大安禅寺
梅雨が明けたと喜んでいたら、猛暑が待っていました。暑さになれる間も無く、照り付ける日差しが厳しい。

大安禅寺ではお盆の季節を迎え、市内檀家様の棚経が始まっています。

また来る8月15日に予定しています「盂蘭盆大施餓鬼会」の準備のため総代会を開きました。

コロナウイルスの影響でここ1年以上まともに行事を行えていませんが、縮小しながらも継続して執り行えていること自体、世の中の現状を考えれば有難いことだと実感しています。



それも全て、総代様はじめ御檀家様のご法愛の賜物と感謝の極み、とくに「盂蘭盆会」は亡き人と心通わし、ご先祖様も自分自身も救われる大切な行事です。
コロナ禍にあって、改めてご供養の真意を見つめ直す機会が多くなりました。



供養のもとの言葉は「供給資養(くきゅうしよう)」と書きます。
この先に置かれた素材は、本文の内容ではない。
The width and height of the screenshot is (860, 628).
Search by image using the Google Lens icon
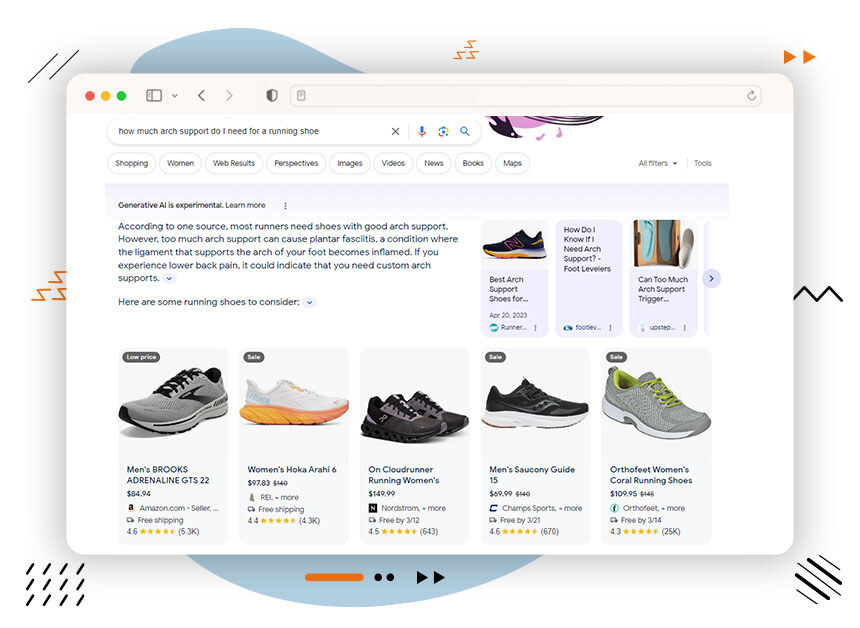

心からお供えをし、自らの資本となる心を養うことです。

妙心寺の管長を務められた山田無文老師はご自著の中で「自分の一生をだれかのために、何かのためにささげて、『よかったなぁ、幸せだなぁ』とわかるような僕が発見されたら、それが本当の『僕』だと思う。」と書かれています。この言葉は、ある日、一人の少年に「本当の自分とは何か?」という質問を受けた時に答えられたものだと記されていました。。
「自分を捧げる」とは、言葉にする以上に実践することは難しいと感じる人のほうが多いかもしれません。とくに自分本位の考えが先行する現代にあっては。

ですが、この言葉は大それた行動を言っているわけではありません。日常で私たちが、普通に行い感じている心境だと思います。

例えば、笑顔で「おはよう」と言えば相手も笑顔で「おはよう」と返してくる。その笑顔に自分自身の心もまた和む。
お盆で言えば、お墓参りに行って、お墓を洗い、香を焚き、手合わせるだけで心がすっきりする。

いずれも、大切なのは自分の心から発信する「主体性」なのです。その行動に大きいも小さいもありません。人や環境のせいにするのではなく、自分の為すべき務めを、先ずは心を込めて為すだけです。

ですが、これだけ世間が騒がしいとなかなか、その素直な自分に気付けないものです。だからこそ、御仏壇やお墓にて静かに手を合わせることは、一旦自分の心と向き合うひと時なのです。そして、そのご縁を御先祖様が作って下さる。毎年毎年、必ずお盆のこの時期に。こんな有難いことはありません。

わが命の尊さに目覚め、その命の繋がりのご縁に感謝し、ご先祖様にたくさんお供えをして、自分の心を養う大事なお盆。

皆様も是非、今年のお盆には大安禅寺へお参りください。